• TASK BRIEF
In the text about the censure of Zephyr, what was the vote on the motion?
== SUPPLIED TEXT
On April 26, the House, led by Republican Majority Leader Sue Vinton, proposed that Zephyr be censured over the protest. The motion passed 68-32. The next day, according to the lawsuit, her key card access to the Capitol building was deactivated and she was told that she was not allowed to work on a public bench outside the House anteroom.

The lawsuit says that Zephyr was censured for “silently raising a silenced microphone above her head” and failing to “calm” the protestors while other legislators have faced no consequences for significantly more confrontational behavior.

“For example, during the coronavirus pandemic, individuals brandished guns during their protests,” the lawsuit says. “Despite this, no legislator was disciplined in those situations for the behavior of those with whom they are politically aligned, for acknowledging their views, or for failing to ‘calm’ them.”
====
== EXCERPTED DATA
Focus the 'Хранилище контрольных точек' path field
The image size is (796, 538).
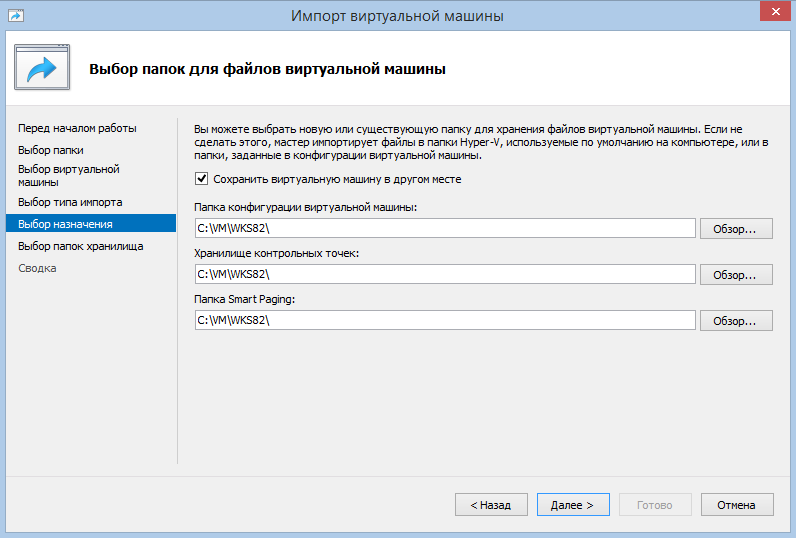click(x=444, y=275)
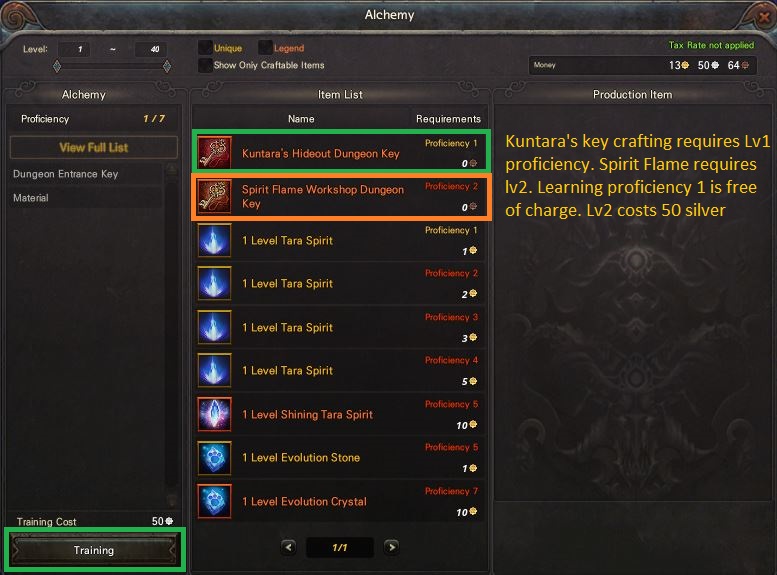Go to previous item list page
Viewport: 777px width, 575px height.
point(288,547)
====
• TASK ANSWER
68-32